The non-performing loan (NPL) ratio improved to 5.94% from 6.18% at the end of 2018.

In line with the bank’s prudent provisioning policy, additional net impairment provisions of AED 748 million were set aside during the year resulting in the coverage ratio improving to 83.14% from 77.82%. As at the 31st of December 2019, total allowances for impairments amounted to AED 3,858 million.

Liquidity and Capital position

The bank’s liquidity position remained robust with the advances to stable resources ratio at 88.0% as at the 31st of December 2019 (2018: 89.4%) compared to the UAE Central Bank limit of 100%.

CBD’s Capital ratios remained strong with the capital adequacy and common equity Tier 1 (CET1) ratios at 14.01% and 12.85%, respectively. All capital ratios were significantly above the minimum regulatory thresholds mandated by the UAE Central Bank.

Commenting on the bank’s performance, Dr.
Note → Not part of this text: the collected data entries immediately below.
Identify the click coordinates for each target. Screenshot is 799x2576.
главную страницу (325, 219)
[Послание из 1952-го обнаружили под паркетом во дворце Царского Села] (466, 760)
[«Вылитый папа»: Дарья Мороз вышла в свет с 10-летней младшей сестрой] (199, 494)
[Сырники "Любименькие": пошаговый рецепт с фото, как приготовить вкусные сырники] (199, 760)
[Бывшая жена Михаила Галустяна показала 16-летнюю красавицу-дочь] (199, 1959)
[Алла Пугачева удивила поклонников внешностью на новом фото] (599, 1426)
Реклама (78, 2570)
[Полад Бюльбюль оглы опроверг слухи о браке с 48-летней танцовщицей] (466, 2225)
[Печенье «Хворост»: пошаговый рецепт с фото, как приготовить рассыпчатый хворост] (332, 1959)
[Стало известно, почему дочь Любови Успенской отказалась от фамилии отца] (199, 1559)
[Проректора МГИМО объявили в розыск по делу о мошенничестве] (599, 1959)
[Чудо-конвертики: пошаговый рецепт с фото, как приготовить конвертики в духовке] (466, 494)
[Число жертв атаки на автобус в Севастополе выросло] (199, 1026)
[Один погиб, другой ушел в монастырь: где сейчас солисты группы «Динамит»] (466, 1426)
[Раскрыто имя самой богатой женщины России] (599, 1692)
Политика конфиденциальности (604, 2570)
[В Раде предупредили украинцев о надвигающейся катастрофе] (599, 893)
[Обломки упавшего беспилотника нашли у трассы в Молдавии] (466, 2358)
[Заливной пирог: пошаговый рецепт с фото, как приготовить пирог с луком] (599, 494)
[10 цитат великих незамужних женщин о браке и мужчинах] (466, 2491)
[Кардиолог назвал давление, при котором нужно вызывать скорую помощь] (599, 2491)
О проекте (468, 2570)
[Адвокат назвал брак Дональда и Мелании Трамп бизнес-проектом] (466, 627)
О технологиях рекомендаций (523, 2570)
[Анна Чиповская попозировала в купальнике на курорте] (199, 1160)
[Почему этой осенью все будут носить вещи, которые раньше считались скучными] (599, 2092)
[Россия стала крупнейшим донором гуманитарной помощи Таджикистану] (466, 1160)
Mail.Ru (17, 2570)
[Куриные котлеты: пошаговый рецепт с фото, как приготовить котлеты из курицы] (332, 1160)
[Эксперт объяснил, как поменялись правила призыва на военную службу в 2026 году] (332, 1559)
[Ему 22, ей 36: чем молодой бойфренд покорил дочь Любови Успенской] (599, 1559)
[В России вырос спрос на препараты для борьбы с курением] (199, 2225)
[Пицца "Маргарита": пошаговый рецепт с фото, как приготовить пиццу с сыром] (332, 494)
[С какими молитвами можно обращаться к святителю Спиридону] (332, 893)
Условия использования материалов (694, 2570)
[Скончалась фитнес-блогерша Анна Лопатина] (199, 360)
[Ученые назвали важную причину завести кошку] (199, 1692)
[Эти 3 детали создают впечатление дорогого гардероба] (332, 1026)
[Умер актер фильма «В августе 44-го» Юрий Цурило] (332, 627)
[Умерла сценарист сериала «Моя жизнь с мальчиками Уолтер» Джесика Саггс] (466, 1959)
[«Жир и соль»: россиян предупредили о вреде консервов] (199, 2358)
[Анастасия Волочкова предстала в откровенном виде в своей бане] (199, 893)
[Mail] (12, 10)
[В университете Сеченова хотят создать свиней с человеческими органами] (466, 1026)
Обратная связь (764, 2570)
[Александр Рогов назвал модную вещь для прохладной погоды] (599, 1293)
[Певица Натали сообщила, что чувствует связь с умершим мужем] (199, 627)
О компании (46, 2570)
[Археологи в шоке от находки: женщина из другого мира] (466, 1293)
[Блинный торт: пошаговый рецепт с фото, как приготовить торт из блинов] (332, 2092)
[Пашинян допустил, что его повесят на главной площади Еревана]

Bernd van Linder, Chief Executive Officer said, “CBD has delivered an excellent performance in 2019, achieving the bank’s best ever full year results. Net profit increased by 20.5% to AED 1.4 billion with strong asset growth and higher other operating income.  The result has been achieved through the disciplined execution of our strategy and reflects continuous improvements across all aspects of our business. The bank’s capital base provides a strong foundation to embrace controlled growth in the coming year, with liquidity and eligible liquid asset ratios comfortably above the minimum levels prescribed by UAE Central Bank”.

He added, “We continue to invest in the future and to position ourselves as the ‘Bank of Tomorrow’, a high performing organization, prepared for growth, and digital by default that backs UAE businesses into their digital future”.